Меня, надо признать, польстило мнение Алексея о моих скромных способностях. Я «раскинул мозгами» и надул щеки, сделав важный вид. Для эффекта еще и прикрыл глаза. Прошло некоторое время.

— Эй! Ты там не уснул? — поторопила Маша. И ущипнула меня. Тоже, видимо, для эффекта.

— Мы сейчас должны срочно пойти... в япон­ский ресторанчик и поесть суши, — изрек я. — Тут неподалеку есть один.

— А почему не щи с кашей? — полюбопытствовал Алексей.

— Потому что тут идет очень тонкая игра. Нужна интеллектуальная пища.

— Он просто хочет налопаться креветок, — сказала Маша. — Но у меня денег мало, учти.

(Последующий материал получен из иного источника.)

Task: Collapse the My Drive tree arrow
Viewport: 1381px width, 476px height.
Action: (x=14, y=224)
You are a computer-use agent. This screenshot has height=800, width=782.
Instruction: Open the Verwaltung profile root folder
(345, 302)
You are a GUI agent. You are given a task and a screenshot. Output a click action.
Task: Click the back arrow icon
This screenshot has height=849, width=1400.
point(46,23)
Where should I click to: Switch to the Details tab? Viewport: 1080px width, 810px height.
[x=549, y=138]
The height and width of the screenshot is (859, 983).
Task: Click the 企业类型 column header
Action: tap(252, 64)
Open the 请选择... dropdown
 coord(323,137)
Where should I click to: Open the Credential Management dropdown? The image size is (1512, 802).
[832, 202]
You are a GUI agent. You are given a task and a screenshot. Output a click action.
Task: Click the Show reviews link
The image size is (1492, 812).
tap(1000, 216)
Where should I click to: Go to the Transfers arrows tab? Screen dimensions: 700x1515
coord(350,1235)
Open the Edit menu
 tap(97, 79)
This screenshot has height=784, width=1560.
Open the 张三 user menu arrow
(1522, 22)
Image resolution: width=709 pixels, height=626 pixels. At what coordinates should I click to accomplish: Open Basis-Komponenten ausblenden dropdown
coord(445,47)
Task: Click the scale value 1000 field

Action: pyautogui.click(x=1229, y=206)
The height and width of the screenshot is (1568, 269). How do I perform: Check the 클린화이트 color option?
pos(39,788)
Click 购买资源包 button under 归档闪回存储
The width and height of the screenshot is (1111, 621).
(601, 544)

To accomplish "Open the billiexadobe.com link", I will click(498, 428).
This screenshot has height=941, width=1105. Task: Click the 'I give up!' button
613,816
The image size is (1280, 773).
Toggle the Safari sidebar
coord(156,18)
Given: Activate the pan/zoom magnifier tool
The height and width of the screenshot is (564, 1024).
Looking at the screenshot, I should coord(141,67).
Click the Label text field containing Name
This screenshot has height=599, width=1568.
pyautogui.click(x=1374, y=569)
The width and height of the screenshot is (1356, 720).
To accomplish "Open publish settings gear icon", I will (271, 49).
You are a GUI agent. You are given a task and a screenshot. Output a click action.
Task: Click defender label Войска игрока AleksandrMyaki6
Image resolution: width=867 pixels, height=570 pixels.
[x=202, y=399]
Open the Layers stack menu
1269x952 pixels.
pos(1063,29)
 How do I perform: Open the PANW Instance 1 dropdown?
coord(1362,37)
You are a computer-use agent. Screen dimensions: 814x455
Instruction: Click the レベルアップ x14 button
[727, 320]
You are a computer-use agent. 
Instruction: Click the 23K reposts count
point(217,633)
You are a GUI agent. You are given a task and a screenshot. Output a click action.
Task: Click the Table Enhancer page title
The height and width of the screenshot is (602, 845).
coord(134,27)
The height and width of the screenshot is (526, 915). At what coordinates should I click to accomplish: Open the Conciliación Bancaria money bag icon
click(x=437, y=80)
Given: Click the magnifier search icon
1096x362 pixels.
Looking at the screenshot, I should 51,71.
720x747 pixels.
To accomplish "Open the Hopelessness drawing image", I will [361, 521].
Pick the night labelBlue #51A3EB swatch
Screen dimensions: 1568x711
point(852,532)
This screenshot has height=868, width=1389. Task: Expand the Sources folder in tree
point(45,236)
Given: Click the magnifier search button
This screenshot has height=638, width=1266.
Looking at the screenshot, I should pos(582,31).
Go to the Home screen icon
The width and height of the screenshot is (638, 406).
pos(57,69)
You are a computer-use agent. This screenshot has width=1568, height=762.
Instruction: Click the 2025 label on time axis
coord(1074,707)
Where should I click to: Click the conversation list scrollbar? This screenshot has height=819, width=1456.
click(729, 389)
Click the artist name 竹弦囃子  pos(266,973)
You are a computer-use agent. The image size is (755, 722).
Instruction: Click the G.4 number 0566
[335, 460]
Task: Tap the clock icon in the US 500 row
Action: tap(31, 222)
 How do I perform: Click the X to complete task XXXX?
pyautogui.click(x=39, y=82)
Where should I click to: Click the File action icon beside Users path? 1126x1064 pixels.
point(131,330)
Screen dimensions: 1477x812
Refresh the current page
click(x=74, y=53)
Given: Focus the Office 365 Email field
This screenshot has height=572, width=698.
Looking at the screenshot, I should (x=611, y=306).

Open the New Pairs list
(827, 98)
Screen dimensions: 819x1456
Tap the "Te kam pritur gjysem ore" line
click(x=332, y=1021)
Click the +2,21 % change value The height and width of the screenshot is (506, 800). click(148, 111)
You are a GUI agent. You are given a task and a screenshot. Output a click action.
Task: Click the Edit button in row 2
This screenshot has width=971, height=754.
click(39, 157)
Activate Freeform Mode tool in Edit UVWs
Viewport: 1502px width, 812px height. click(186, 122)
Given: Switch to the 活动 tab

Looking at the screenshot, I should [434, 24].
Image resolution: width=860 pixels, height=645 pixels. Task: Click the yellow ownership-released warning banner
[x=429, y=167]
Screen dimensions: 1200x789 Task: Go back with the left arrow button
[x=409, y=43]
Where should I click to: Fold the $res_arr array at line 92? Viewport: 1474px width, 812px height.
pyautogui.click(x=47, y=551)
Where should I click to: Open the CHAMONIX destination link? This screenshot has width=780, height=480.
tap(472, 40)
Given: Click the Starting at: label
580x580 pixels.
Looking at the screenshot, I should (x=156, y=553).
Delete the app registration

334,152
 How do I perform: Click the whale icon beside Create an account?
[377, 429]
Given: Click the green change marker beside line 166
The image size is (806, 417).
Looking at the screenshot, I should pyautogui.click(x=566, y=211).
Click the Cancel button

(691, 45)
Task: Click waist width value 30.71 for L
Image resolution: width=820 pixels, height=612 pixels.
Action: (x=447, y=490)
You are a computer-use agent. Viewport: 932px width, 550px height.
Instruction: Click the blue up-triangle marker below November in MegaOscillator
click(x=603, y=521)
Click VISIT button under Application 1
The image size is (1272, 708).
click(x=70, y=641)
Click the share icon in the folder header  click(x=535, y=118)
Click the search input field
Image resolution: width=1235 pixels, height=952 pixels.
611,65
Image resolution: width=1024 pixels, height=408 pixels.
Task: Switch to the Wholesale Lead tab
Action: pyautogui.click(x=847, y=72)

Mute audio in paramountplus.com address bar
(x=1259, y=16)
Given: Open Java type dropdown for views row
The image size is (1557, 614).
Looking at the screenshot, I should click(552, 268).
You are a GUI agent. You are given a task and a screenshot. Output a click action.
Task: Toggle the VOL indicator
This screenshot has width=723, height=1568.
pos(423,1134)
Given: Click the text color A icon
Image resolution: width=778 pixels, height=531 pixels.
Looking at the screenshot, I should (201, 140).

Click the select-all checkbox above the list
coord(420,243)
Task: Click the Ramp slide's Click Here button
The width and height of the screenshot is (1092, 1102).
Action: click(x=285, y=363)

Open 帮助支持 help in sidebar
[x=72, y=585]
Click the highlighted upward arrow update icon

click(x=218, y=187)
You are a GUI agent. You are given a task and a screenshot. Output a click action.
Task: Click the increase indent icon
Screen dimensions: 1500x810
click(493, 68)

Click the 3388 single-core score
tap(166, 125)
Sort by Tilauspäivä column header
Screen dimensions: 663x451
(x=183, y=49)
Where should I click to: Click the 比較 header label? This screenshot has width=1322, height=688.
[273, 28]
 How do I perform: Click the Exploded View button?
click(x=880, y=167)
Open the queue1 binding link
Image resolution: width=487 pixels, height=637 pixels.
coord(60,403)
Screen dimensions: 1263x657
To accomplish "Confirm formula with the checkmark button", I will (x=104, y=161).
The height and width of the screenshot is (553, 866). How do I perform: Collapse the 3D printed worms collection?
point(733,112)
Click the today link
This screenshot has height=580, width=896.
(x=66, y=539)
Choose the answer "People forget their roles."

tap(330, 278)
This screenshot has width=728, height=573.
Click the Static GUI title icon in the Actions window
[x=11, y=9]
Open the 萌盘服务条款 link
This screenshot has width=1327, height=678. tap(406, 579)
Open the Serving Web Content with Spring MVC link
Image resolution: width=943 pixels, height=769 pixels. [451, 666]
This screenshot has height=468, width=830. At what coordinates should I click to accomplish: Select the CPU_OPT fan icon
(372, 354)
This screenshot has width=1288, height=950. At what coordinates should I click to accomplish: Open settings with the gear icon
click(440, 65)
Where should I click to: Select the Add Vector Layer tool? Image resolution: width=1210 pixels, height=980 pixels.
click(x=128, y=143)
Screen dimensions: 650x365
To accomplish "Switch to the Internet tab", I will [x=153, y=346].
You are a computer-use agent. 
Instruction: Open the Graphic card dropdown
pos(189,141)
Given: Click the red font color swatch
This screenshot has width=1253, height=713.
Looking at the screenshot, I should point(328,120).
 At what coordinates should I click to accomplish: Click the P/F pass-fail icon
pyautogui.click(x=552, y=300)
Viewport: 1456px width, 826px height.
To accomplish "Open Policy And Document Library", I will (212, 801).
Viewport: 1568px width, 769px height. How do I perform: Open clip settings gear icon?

— Я угощаю, — с барским жестом произнес я. — За мной, изгнанники из рая! Спускайтесь на решную землю.

В ресторане «Бонсай» нас усадили за низенький столик, и мы заказали себе каждый что хотел — по вкусу. Я — осьминога «тако» и морских гребешков, Маша — копченого лосося «сяке кунсей», а Леша — тунца «магура». Взяли мы также на гарнир вдоволь бамбука и салата из водорослей. Порции были маленькие, поэтому через некоторое время я, с общего согласия, потребовал еще ракушек, кальмаров и креветок «эби». От саке решили отказаться.

— «Не время пить», как говорил Гамлет, когда король протягивал ему кубок с отравленным вином, — сказал я, насытившись. — У меня в общем-то уже появилась одна мысль.